Vor allem Schulklassen und Konfirmanden gehören zu der Besucher-Zielgruppe. Aber auch die restliche Bevölkerung hat die Möglichkeit, die Ausstellung an einem Tag in der Woche zu besuchen. Geplant ist, sonntagnachmittags das Speier-Haus für die Öffentlichkeit zugänglich zu machen. Für Schulklassen ist der Besuch besonders interessant, da "die große, allgemeine Geschichte" lokal veranschaulicht wird. Geschichte wandelt sich vom abstrakten, vergangenen Konstrukt in etwas Greifbares, das man noch heute erleben kann und dessen Auswirkungen immer noch spürbar sind.
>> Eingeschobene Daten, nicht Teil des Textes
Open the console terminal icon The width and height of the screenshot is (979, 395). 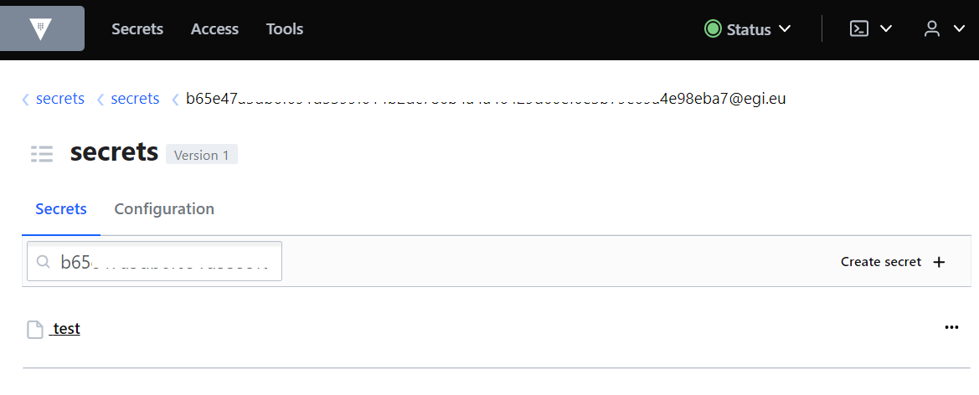[x=858, y=29]
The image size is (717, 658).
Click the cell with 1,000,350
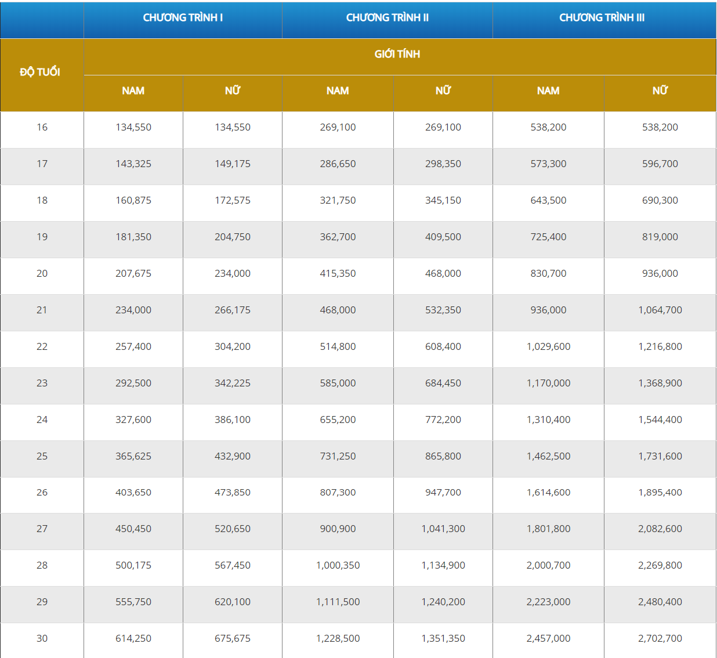coord(338,565)
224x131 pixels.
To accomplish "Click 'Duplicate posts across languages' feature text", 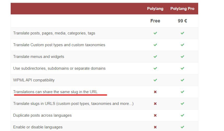I will point(43,115).
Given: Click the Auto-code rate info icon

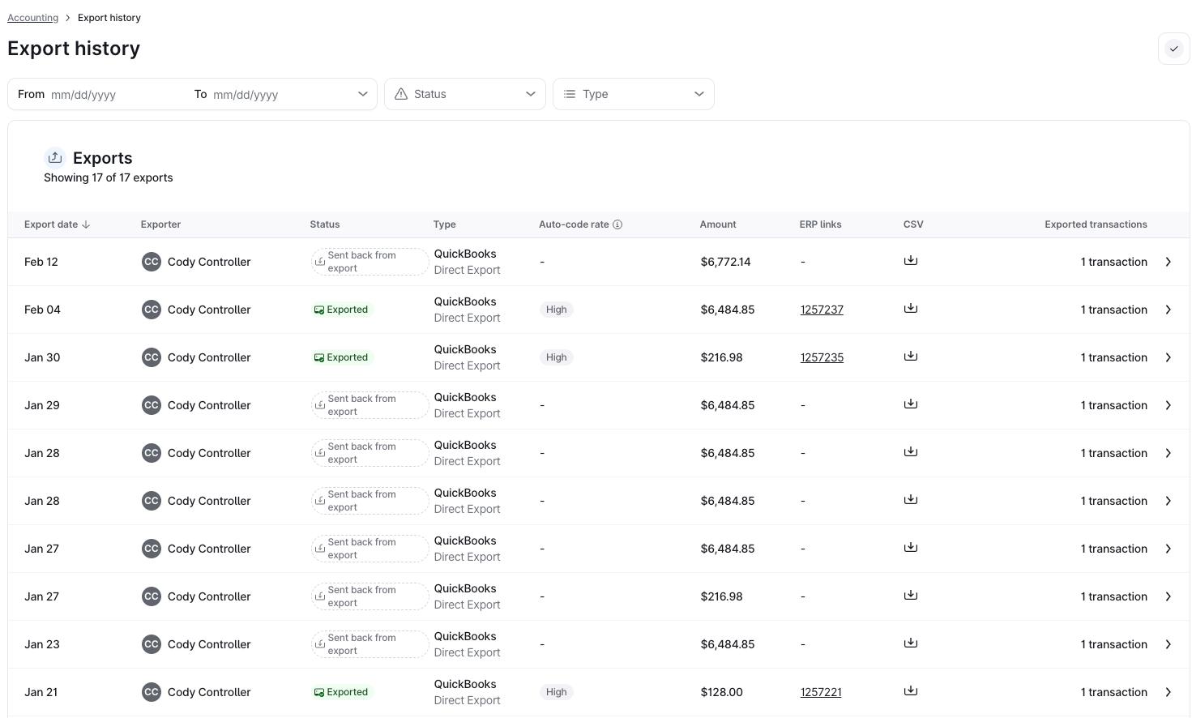Looking at the screenshot, I should point(617,224).
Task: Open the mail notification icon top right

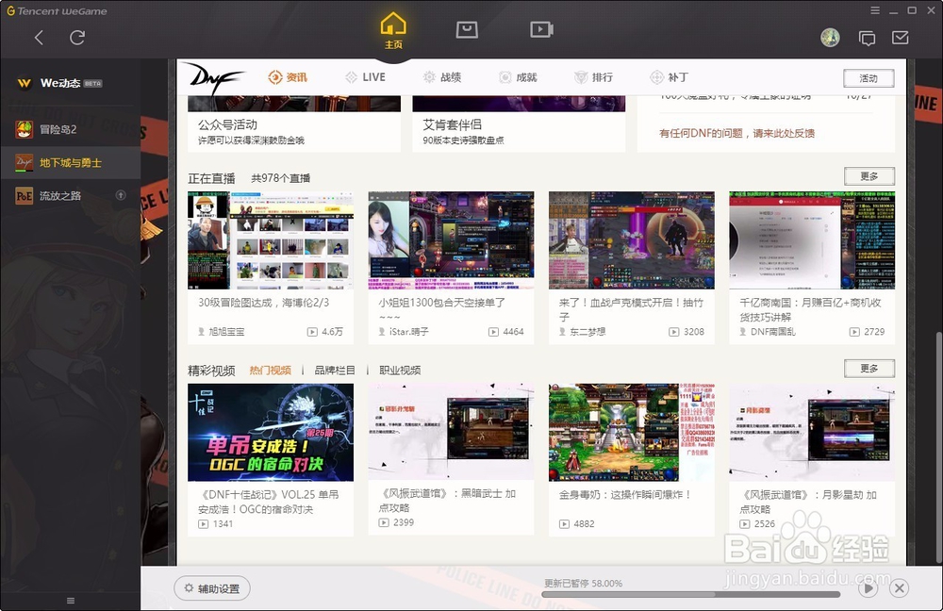Action: (x=901, y=38)
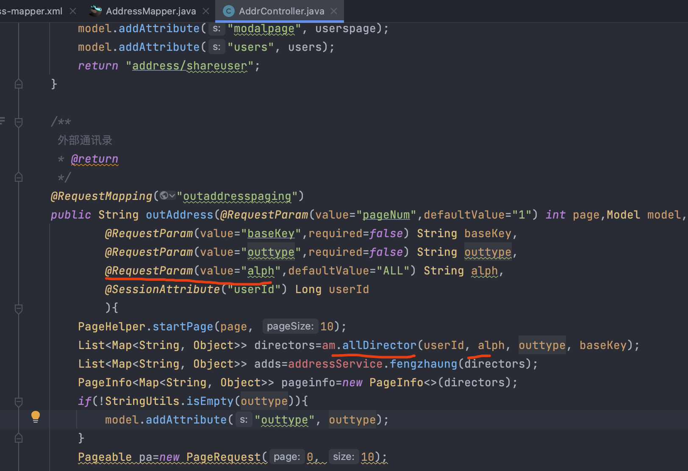Click the outAddress method name

[179, 215]
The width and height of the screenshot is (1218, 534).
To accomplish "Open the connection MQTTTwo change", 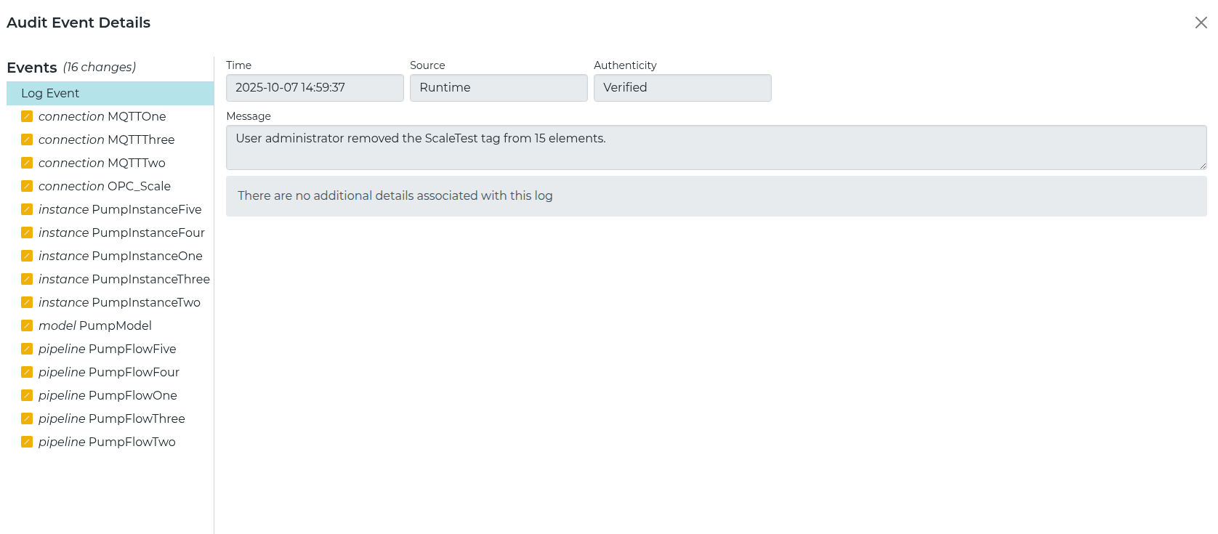I will [110, 163].
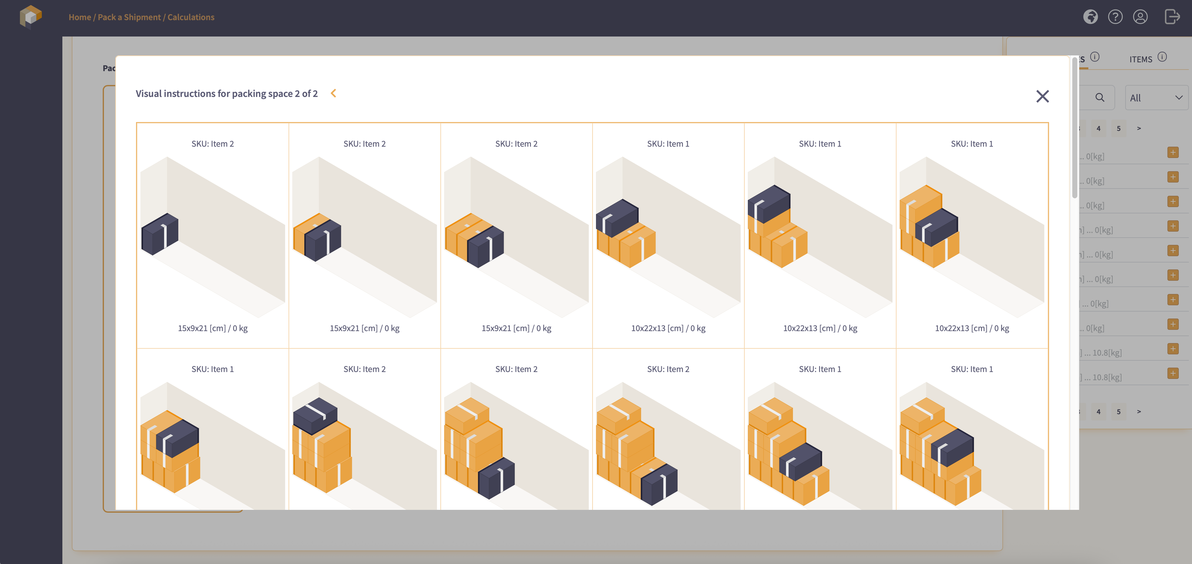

Kurze Videos dienen als Erklärungshilfe für die unterschiedlichen Stationen. Hierbei lernen die jugendlichen Besucher von Gleichaltrigen, denn in einem Teil der Filmbeiträge stehen Schüler der Max-Eyth-Schule im Mittelpunkt und vermitteln die Inhalte. Aber auch Zeitzeugensequenzen, die Rekonstruktion eines möglichen vergangenen Dialoges und Erklärclips, die die Texttafeln ergänzen, sorgen für Abwechslung während des Video-Rundgangs. Da jeder Besucher mit Tablet und Kopfhörern ausgestattet wird, können die einzelnen Stationen im individuellen Tempo durchlaufen werden.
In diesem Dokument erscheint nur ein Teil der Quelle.